### Task objective
Every line of the records below from the line with "zgarda dresaj (72, 1886)" up to and including the line with "[Menu Toggle] (13, 40)" must be reproduced exactly, and no line outside that range.

### Input records

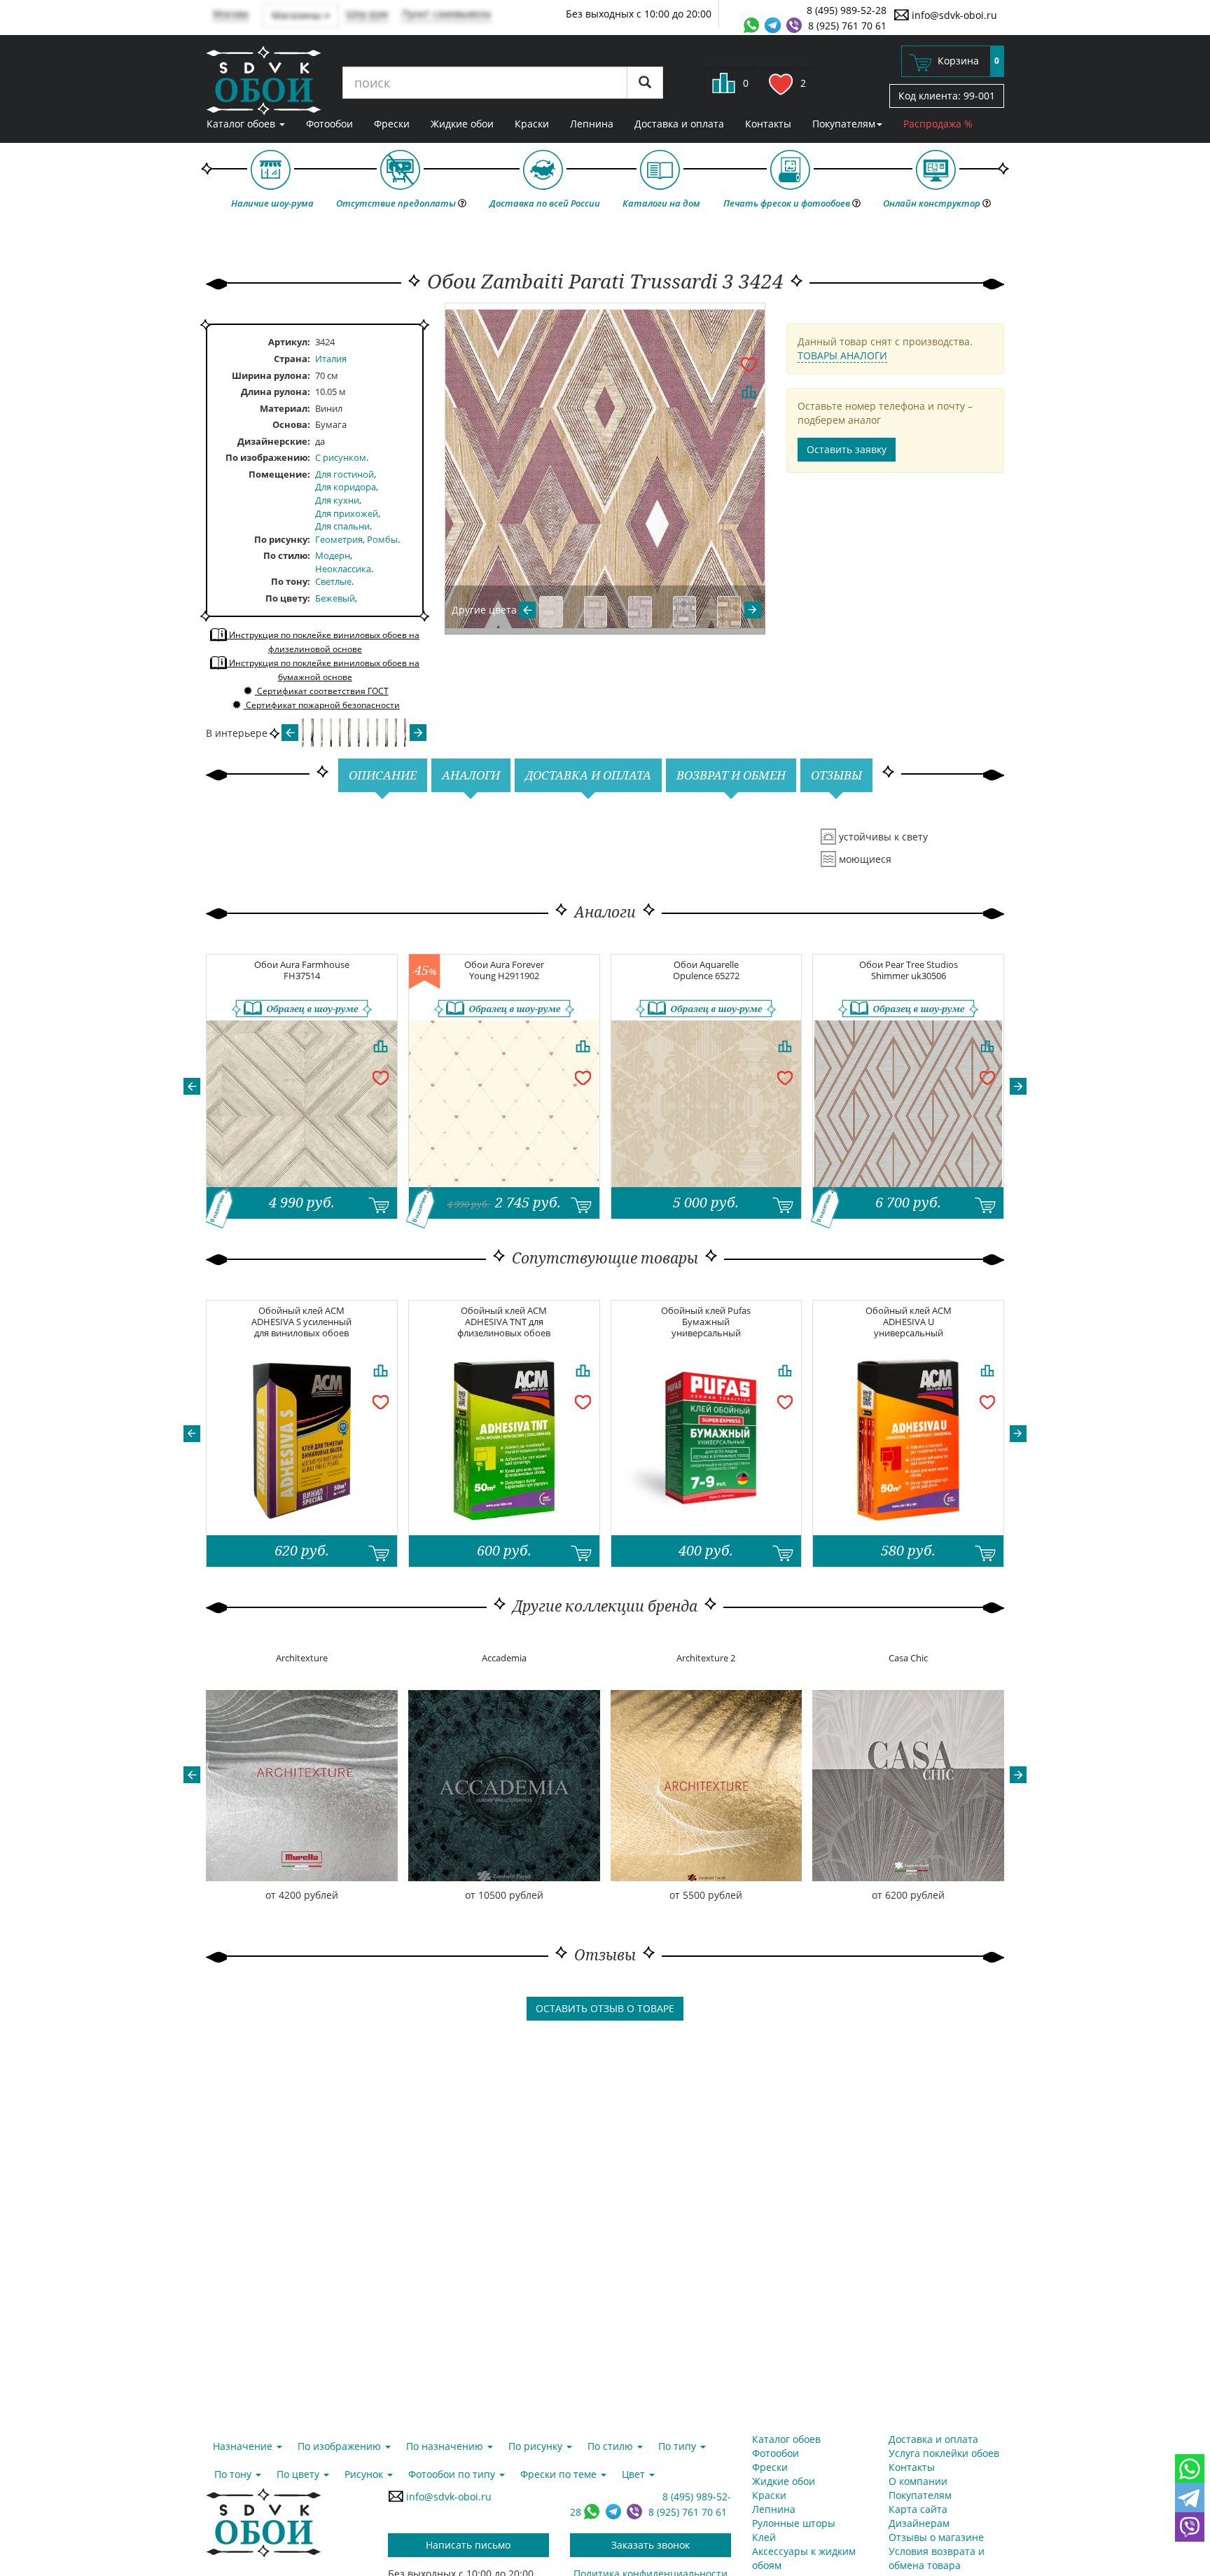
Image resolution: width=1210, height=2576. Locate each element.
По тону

==

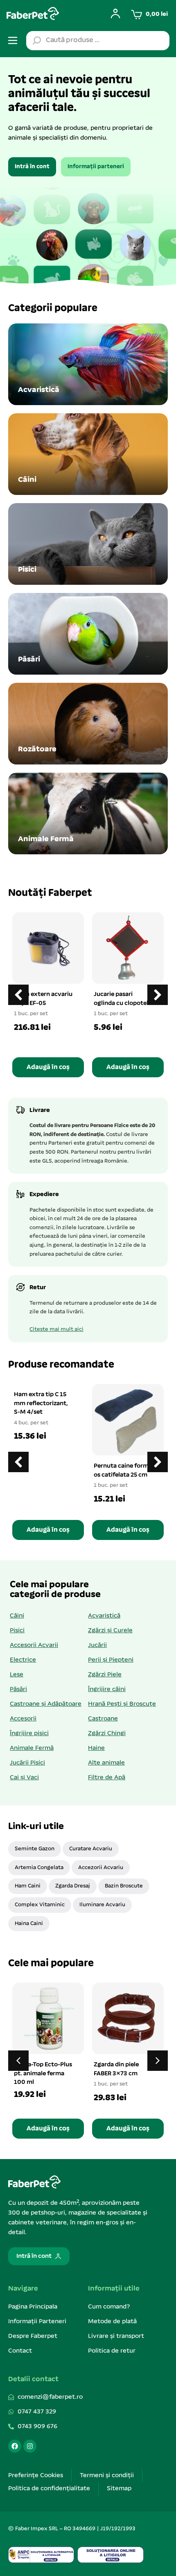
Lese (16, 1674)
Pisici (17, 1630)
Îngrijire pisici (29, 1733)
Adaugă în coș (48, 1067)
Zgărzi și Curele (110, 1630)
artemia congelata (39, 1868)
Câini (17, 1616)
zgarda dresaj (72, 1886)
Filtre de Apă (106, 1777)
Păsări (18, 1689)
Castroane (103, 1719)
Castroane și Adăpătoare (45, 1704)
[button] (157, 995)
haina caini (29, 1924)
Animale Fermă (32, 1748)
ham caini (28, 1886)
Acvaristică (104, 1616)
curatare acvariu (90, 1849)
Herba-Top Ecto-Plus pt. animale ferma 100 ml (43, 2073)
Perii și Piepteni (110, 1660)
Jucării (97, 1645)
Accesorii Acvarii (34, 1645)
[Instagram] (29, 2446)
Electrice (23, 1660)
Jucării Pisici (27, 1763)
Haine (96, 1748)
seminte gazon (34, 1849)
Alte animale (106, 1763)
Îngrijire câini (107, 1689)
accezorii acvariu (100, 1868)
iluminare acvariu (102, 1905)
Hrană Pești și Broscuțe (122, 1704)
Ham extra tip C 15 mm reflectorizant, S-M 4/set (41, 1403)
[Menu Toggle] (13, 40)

--

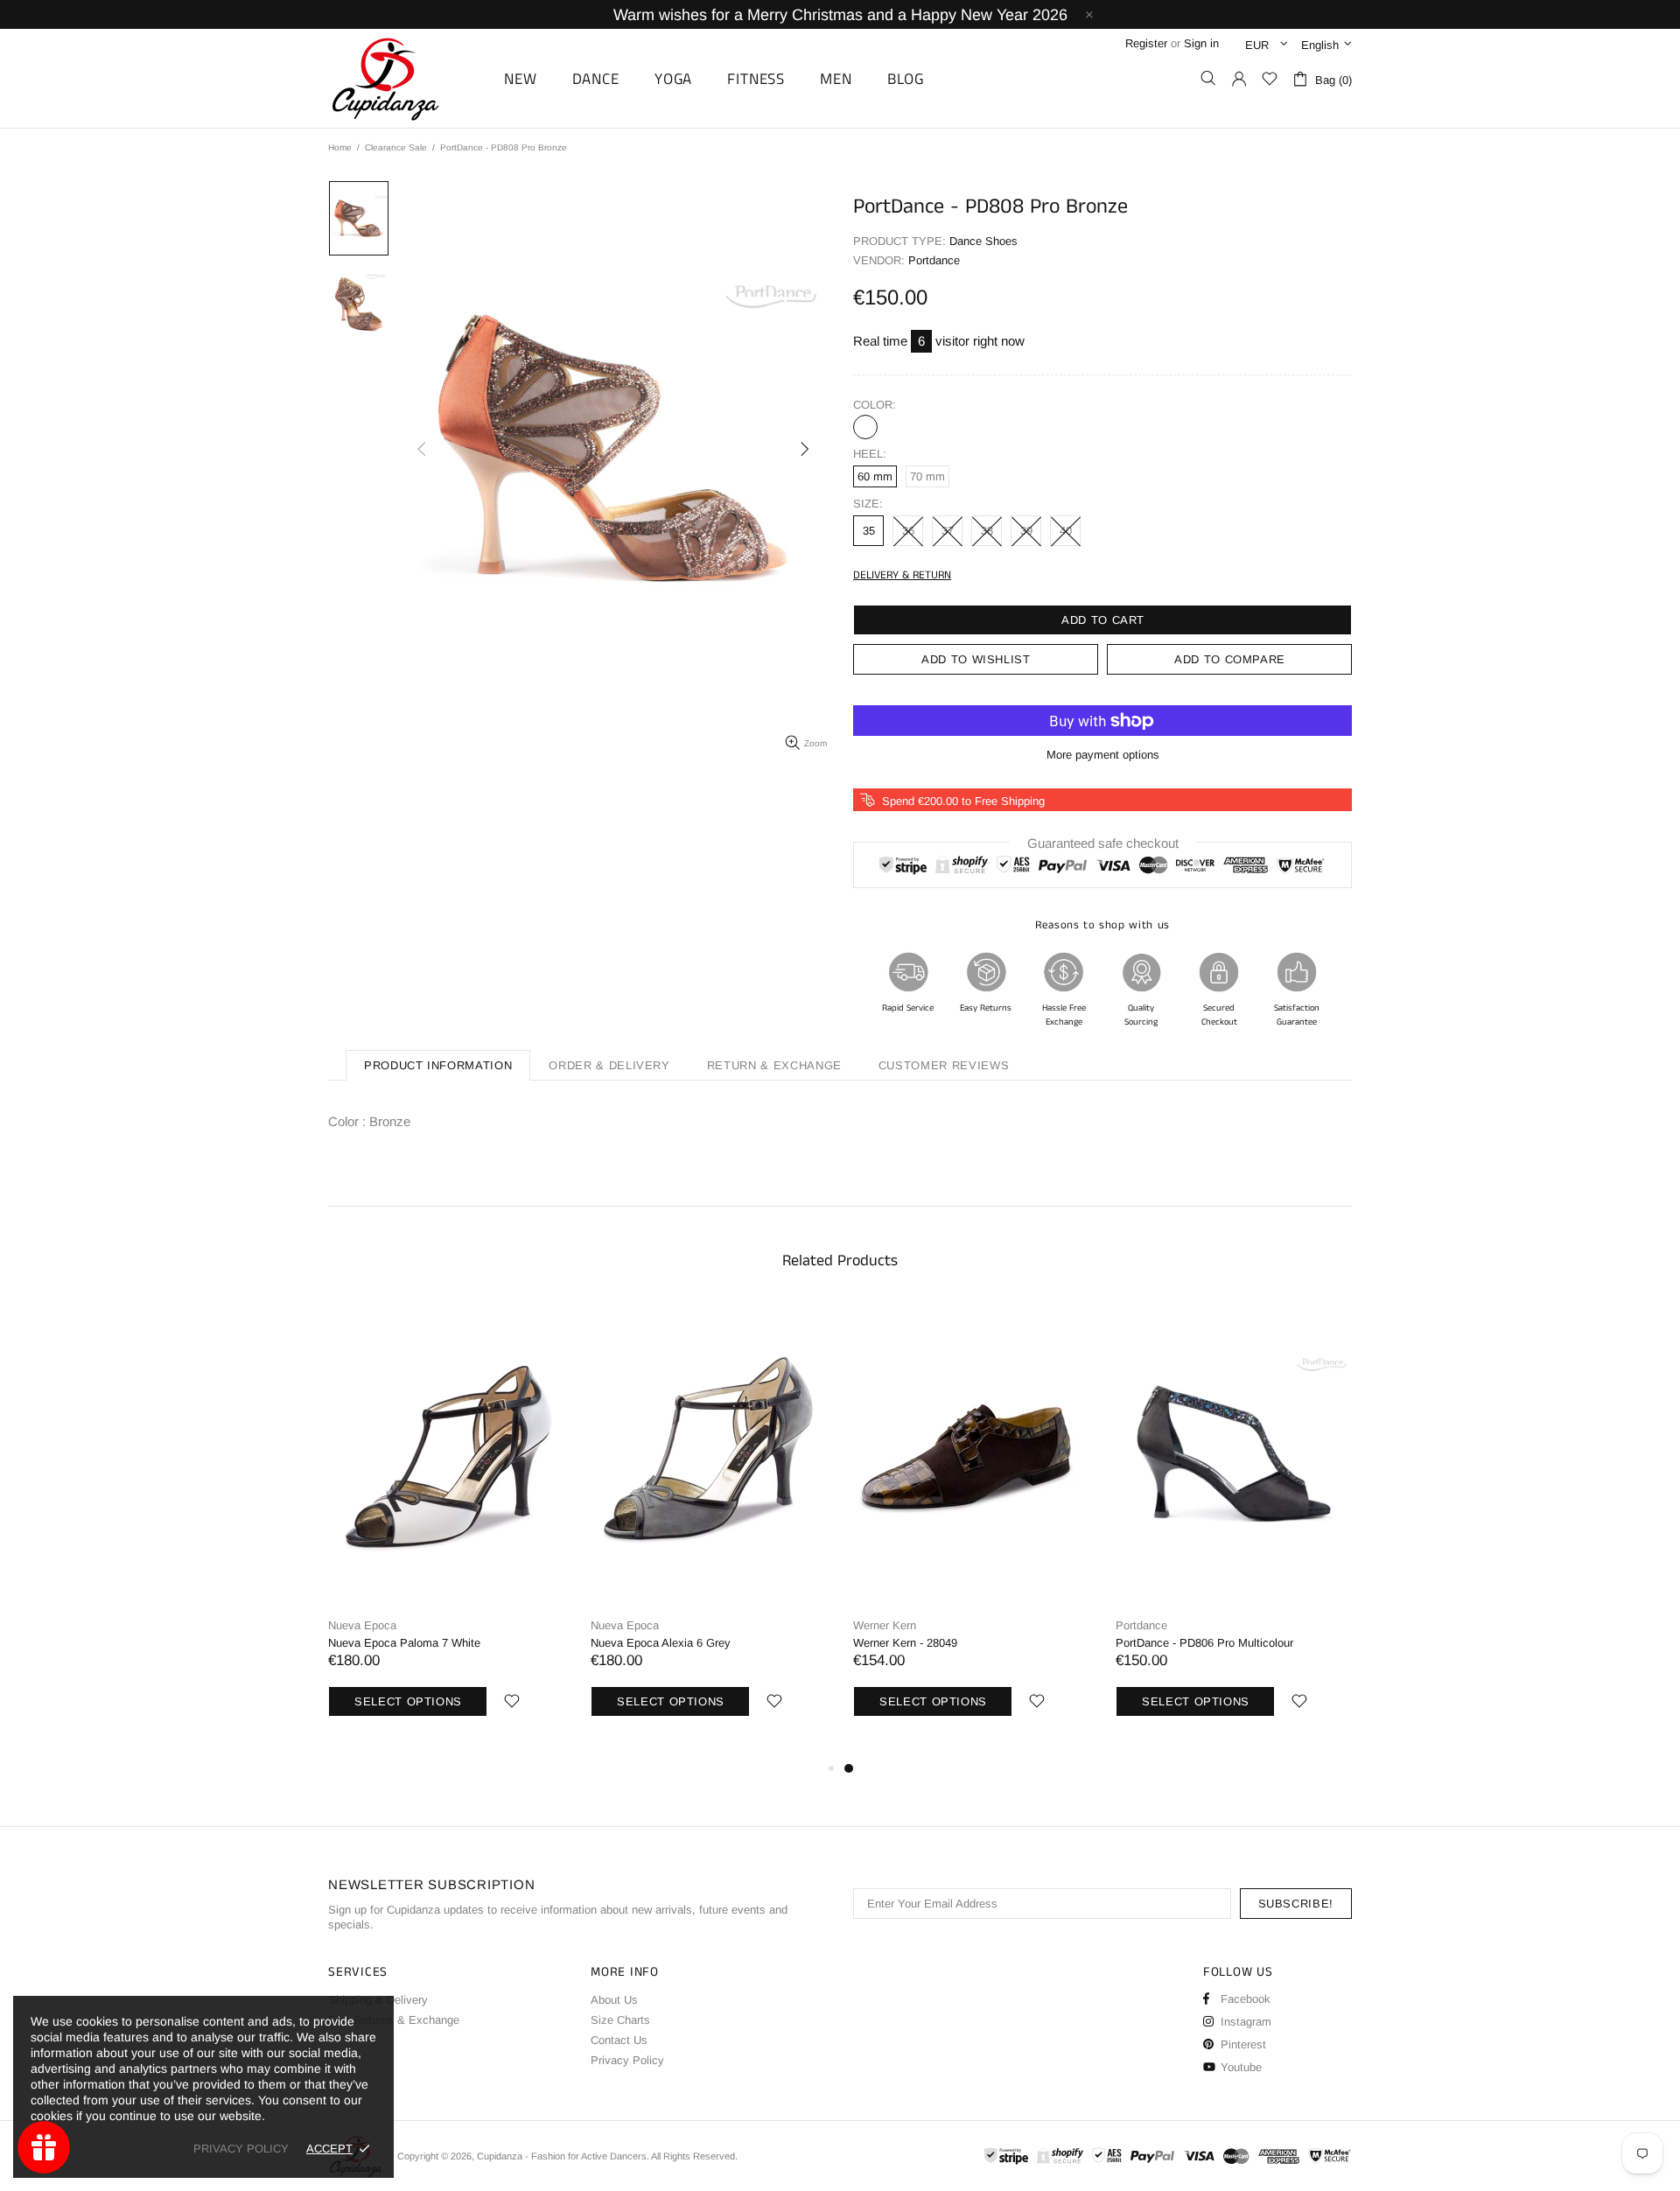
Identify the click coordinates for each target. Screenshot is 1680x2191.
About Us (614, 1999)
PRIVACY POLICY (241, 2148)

### Completed exercise
zgarda dresaj (72, 1886)
Filtre de Apă (106, 1777)
Păsări (18, 1689)
Castroane (103, 1719)
Castroane și Adăpătoare (45, 1704)
[button] (157, 995)
haina caini (29, 1924)
Animale Fermă (32, 1748)
ham caini (28, 1886)
Acvaristică (104, 1616)
curatare acvariu (90, 1849)
Herba-Top Ecto-Plus pt. animale ferma 100 ml (43, 2073)
Perii și Piepteni (110, 1660)
Jucării (97, 1645)
Accesorii Acvarii (34, 1645)
[Instagram] (29, 2446)
Electrice (23, 1660)
Jucării Pisici (27, 1763)
Haine (96, 1748)
seminte gazon (34, 1849)
Alte animale (106, 1763)
Îngrijire câini (107, 1689)
accezorii acvariu (100, 1868)
iluminare acvariu (102, 1905)
Hrană Pești și Broscuțe (122, 1704)
Ham extra tip C 15 mm reflectorizant, S-M 4/set (41, 1403)
[Menu Toggle] (13, 40)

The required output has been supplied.